Trail cameras are a useful tool for capturing behaviors often not seen when out in the field.
Take the licking branch. Found above an active scrape, this branch is used to deposit scent from a buck – derived from his forehead and preorbital scent glands, as well his nose and molars.
The purpose of leaving this scent is to advertise his presence to does. Here is a perfect example of the behavior:
A buck may work a licking branch over for a few seconds – or up to a minute.
Once done with the licking branch, the buck will now paw at the earth. This behavior is called a scrape. The purpose of the scrape is to tear up the soil while depositing scent from the interdigital glands.
Here is another example:
The last step in the scrape process is to urinate on the fresh earth, allowing the liquid to wash over the tarsal glands, located on the inside of their legs, while rubbing them against one another.
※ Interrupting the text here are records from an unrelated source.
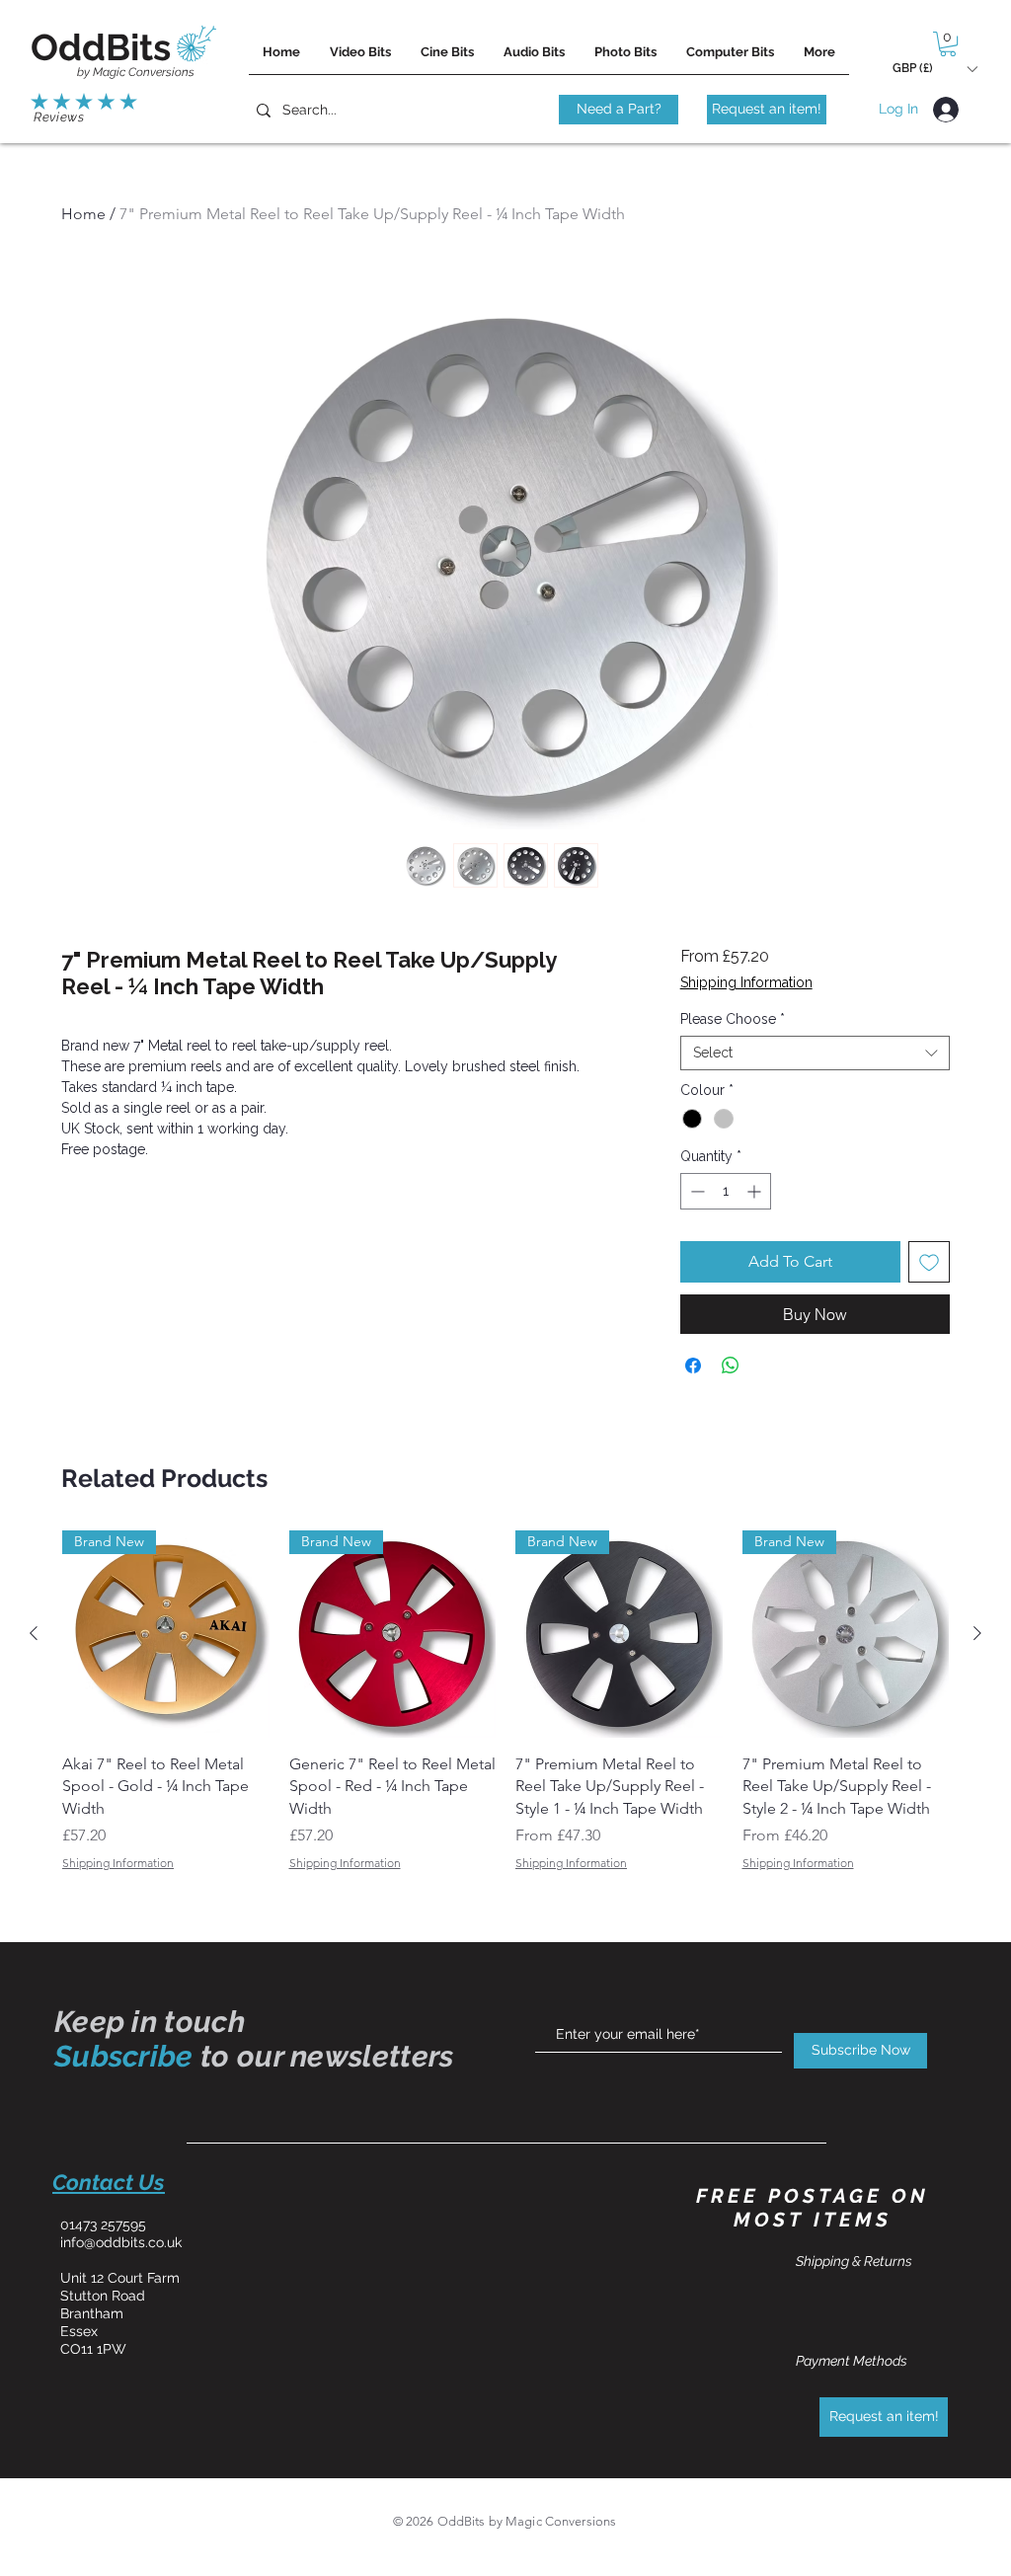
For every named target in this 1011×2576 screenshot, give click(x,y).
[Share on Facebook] (693, 1365)
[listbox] (934, 68)
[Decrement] (695, 1191)
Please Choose (732, 1019)
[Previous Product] (33, 1633)
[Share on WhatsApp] (730, 1365)
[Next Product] (977, 1633)
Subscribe (124, 2056)
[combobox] (815, 1053)
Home (83, 213)
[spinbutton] (725, 1191)
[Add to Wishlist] (929, 1262)
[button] (948, 44)
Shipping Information (746, 982)
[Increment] (755, 1191)
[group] (505, 1701)
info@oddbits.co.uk (121, 2242)
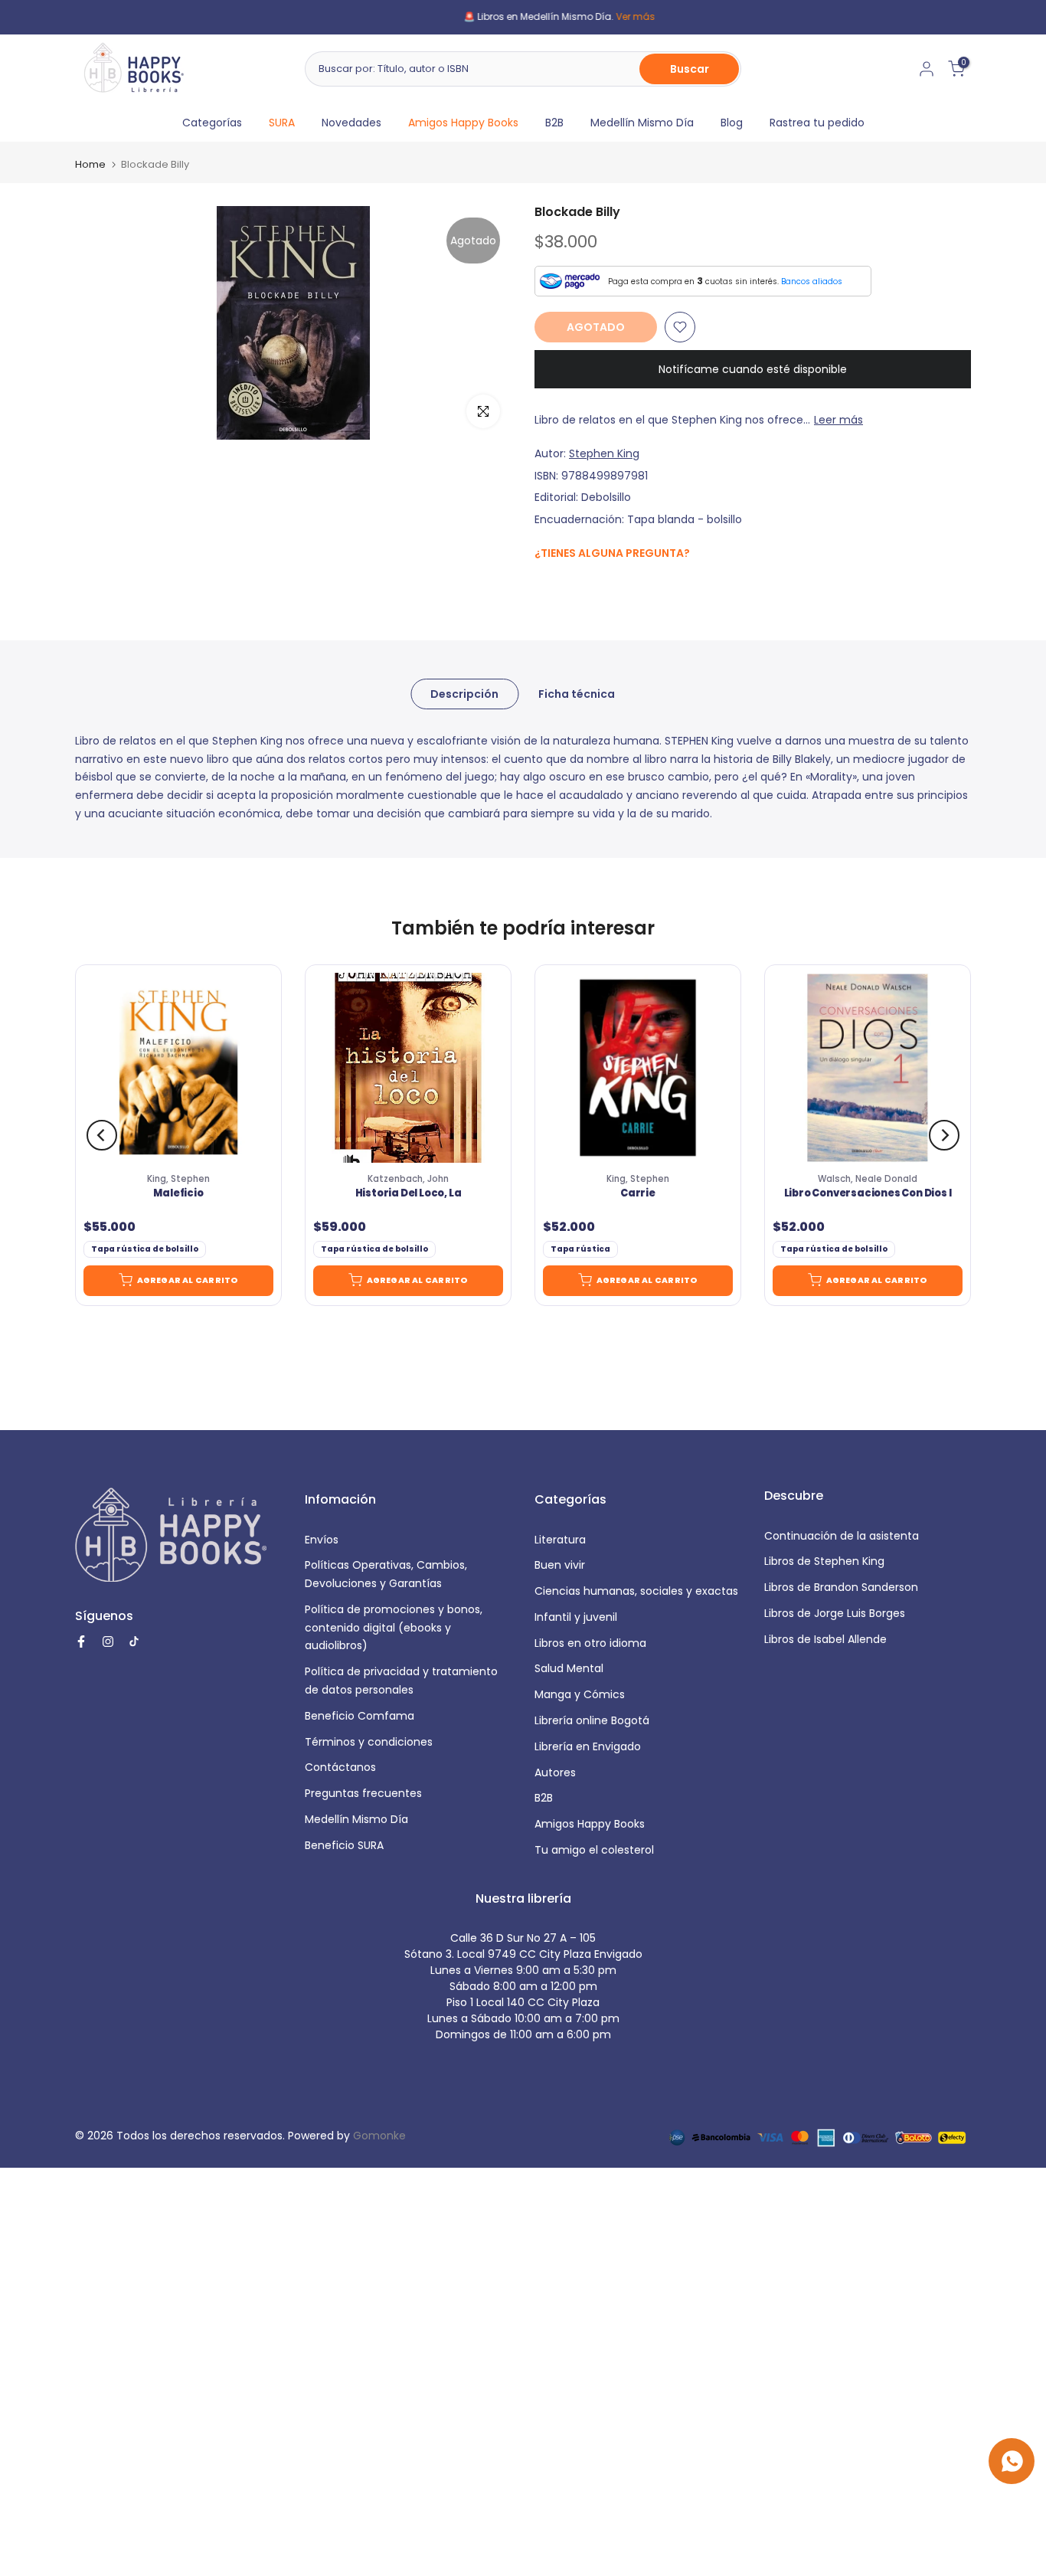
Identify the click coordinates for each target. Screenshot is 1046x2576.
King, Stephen (178, 1179)
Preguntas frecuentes (363, 1793)
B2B (554, 122)
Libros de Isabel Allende (825, 1639)
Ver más (599, 16)
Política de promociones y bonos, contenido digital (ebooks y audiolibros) (393, 1628)
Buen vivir (559, 1565)
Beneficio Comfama (359, 1715)
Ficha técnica (576, 693)
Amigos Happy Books (463, 122)
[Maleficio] (178, 1068)
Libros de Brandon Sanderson (841, 1587)
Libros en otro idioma (590, 1643)
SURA (282, 122)
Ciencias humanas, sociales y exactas (636, 1591)
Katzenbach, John (408, 1179)
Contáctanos (340, 1767)
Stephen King (604, 453)
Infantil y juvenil (575, 1617)
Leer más (838, 420)
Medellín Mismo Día (642, 122)
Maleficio (178, 1193)
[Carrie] (638, 1068)
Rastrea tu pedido (817, 122)
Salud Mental (568, 1668)
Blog (732, 122)
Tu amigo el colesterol (594, 1850)
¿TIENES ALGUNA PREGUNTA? (612, 553)
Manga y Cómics (579, 1694)
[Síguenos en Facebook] (542, 586)
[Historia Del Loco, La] (408, 1068)
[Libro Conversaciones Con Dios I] (868, 1068)
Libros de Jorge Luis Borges (834, 1613)
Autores (555, 1772)
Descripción (464, 693)
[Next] (944, 1135)
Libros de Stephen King (824, 1561)
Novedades (351, 122)
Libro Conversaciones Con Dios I (868, 1193)
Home (90, 164)
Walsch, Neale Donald (867, 1179)
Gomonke (379, 2135)
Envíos (321, 1539)
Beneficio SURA (344, 1845)
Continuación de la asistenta (841, 1535)
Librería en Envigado (587, 1746)
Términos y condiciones (369, 1742)
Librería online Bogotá (591, 1720)
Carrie (637, 1193)
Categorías (212, 122)
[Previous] (102, 1135)
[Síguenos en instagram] (573, 585)
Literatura (560, 1539)
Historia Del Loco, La (408, 1193)
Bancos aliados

A buck will visit his scrapes every time he is in the area, both to freshen them up and to deduce if a doe has paid a visit.
Scrapes convey many messages, and are in fact, a resume of sorts for deer. They are a visual sign as well as an olfactory one. They can message to a doe the health of the buck, his strength, as well as status.
Understanding and recognizing each aspect of the rut behavior will help in giving you a definite advantage next time you hit the tree stand.
Keep an eye out for these signs, and bag yourself that buck!